La ricotta Salata entra a far parte di diritto tra gli ingredienti piu’ importanti della cucina Siciliana, utilizzata soprattutto nel periodo estivo, la troviamo nelle ricette di alcuni piatti simbolo della cucina tipica Isolana.

http://andreagraziano.com/2009/04/22/la-ricotta-salata/

 

La ricotta salata, è ottenuta in seguito a salatura a secco e stagionatura per circa due mesi. Deliziosa e gustosissima se grattugiata sui maccheroni o altre pietanze.

Tipologia latticino caseoso fresco, prodotto dal siero del latte di pecora, di capra e di vacca (o misto).

Origine del Nome il termine "ricotta" conduce alla specifica tecnica di produzione, che consiste nel ricuocere il siero di latte con aggiunta di altro latte fresco e di sale: la ricotta si ottiene per affioramento.

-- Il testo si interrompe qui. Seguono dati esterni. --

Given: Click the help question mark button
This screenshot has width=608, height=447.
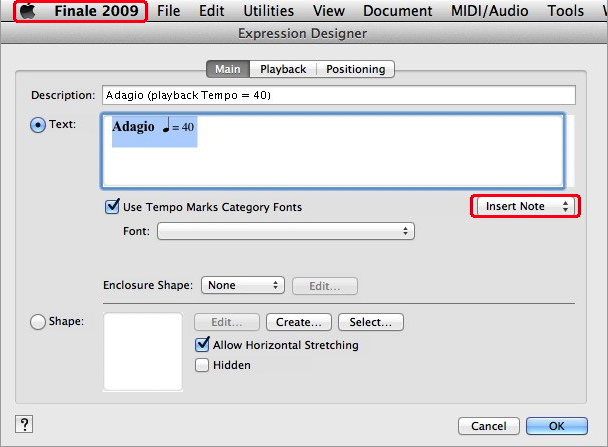Looking at the screenshot, I should tap(25, 424).
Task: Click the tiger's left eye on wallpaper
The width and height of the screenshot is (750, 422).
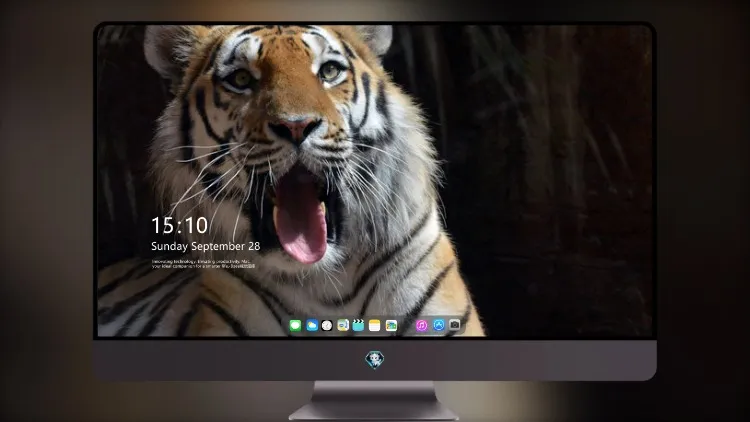Action: pos(241,78)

Caratteristiche del prodotto
La forma, 
generalmente tronco - conica, dipende da quella della fiscella dove è posta la ricotta; la consistenza è morbida e cremosa, il colore è bianco. - Al naso risalta l'odore delicato del siero di latte. - Al gusto è dolce e soave.

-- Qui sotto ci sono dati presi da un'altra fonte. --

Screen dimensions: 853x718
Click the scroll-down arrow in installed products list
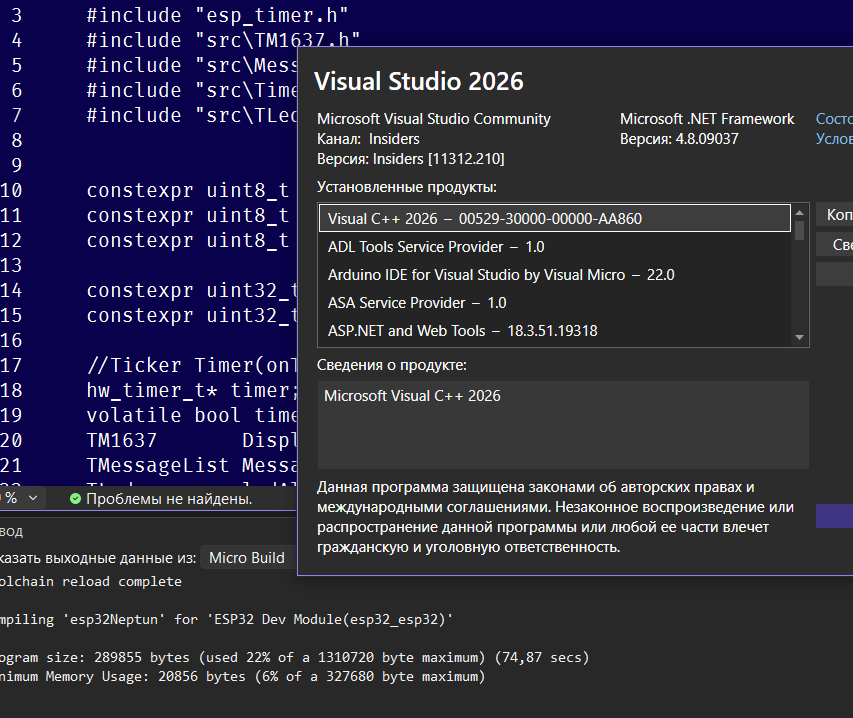[x=799, y=338]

Storia. La ricotta salata è un prodotto di antica tradizione, conosciuta notoriamente come indispensabile ingrediente di alcune rinomate pietanze siciliane.
Tecniche e ambienti di produzione. Prodotta con metodi tradizionali e utensili storici; dopo la produzione rimane nella fiscella per circa 24 ore in modo da permettere il drenaggio del siero e, nello stesso tempo, assumere la giusta consistenza. Resta per 48 ore fuori dalla fiscella per consentire un’ulteriore asciugatura. La salatura viene effettuata a mano cospargendo accuratamente tutta la superficie di sale; completata tale operazione si procede all’eliminazione del sale superfluo. La stagionatura avviene su scaffali di legno in ambienti ben aerati.
Caratteristiche. Prodotto cremoso, compatto, di colore giallo-paglierino. Peso. Circa 1 Kg. Gusto. Sapore forte, gusto marcato, odore di grasso. Origine. Tutto il territorio siciliano.

http://www.terramadre.it/

 

 

Carmelo Trasselli nel "Calmiere dei viveri al minuto a Palermo" riporta la ricotta come uno dei generi alimentari siciliani di più largo consumo.
E nel 1800 il sacerdote Gaetano Salamone scrive un trattato destinato agli agricoltori e casari dove spiega con minuzia di particolari la tecnica di fabbricazione della ricotta di pecora.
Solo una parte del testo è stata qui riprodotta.